Process URLs and emails in the text by replacing them with tokens.

Args:
    text (str): The text containing URLs and emails.

Returns:
    str: The processed text with URLs and emails replaced.

from pykhmernlp.tha import process_urls
text_urls = "https://google.com"

print("Original text:", text_urls)
print(process_urls(text_urls))  # Output: "google dot com"

Time¶

Process time expressions in the text by formatting them.

Args:
    text (str): The text containing time expressions.

Returns:
    str: The processed text with time expressions formatted.

from pykhmernlp.tha import process_time
text_time = "10:23AM"

print("Original text:", text_time)
print(process_time(text_time))  # Output: "10 23▁A▁M"

Date¶

Process date expressions in the text by formatting them.

Args:
    text (str): The text containing date expressions.

Returns:
    str: The processed text with date expressions formatted.

from pykhmernlp.tha import process_date
text_date = "2024-01-02"

print("Original text:", text_date)
print(process_date(text_date))  # Output: "2024 01 02"

Hashtags¶

Process hashtags in the text by removing them.

Args:
    text (str): The text containing hashtags.

Returns:
    str: The processed text with hashtags removed.
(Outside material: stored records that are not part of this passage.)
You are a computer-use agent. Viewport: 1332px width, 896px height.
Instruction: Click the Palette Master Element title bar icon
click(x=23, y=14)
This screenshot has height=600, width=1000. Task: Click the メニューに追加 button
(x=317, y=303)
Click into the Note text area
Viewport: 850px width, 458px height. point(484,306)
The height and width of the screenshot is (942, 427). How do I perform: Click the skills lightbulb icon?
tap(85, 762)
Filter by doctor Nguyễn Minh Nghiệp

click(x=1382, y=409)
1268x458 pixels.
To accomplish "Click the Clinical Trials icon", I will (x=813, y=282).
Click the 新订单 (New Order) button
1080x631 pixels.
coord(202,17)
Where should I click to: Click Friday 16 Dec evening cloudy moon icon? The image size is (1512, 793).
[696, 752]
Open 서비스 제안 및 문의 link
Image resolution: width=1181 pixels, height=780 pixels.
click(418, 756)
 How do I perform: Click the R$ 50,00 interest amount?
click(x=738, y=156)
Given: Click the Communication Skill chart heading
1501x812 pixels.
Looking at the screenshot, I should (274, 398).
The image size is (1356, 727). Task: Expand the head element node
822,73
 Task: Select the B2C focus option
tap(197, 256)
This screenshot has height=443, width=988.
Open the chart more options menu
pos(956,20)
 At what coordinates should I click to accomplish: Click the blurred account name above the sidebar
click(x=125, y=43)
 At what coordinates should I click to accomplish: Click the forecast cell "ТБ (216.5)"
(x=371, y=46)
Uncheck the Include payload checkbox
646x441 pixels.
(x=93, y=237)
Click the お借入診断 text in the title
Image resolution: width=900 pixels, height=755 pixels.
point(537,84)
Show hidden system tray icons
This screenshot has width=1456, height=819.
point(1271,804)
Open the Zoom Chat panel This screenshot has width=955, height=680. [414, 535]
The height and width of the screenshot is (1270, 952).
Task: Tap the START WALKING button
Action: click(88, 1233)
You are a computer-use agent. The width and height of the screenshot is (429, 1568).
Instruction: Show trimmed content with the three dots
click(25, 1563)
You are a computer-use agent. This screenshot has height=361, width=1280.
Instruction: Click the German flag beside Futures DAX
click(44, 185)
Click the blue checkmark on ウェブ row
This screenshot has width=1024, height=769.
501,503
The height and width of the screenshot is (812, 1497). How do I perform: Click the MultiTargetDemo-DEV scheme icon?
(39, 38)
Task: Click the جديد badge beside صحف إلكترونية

from pykhmernlp.tha import process_hashtags
text_hashtags = "Hello world #this_will_remove hello"

print("Original text:", text_hashtags)
print(process_hashtags(text_hashtags))  # Output: "Hello world  hello"

ASCII Lines¶

Process ASCII lines in the text by removing them.

Args:
    text (str): The text containing ASCII lines.

Returns:
    str: The processed text with ASCII lines removed.

from pykhmernlp.tha import process_ascii_lines
text_ascii_lines = "Remove --- asdasd"

print("Original text:", text_ascii_lines)
print(process_ascii_lines(text_ascii_lines))  # Output: "Remove  asdasd"

Cambodia License Plate¶

Process Cambodia license plate numbers in the text by formatting them.

Args:
    text (str): The text containing Cambodia license plate numbers.

Returns:
    str: The processed text with license plate numbers formatted.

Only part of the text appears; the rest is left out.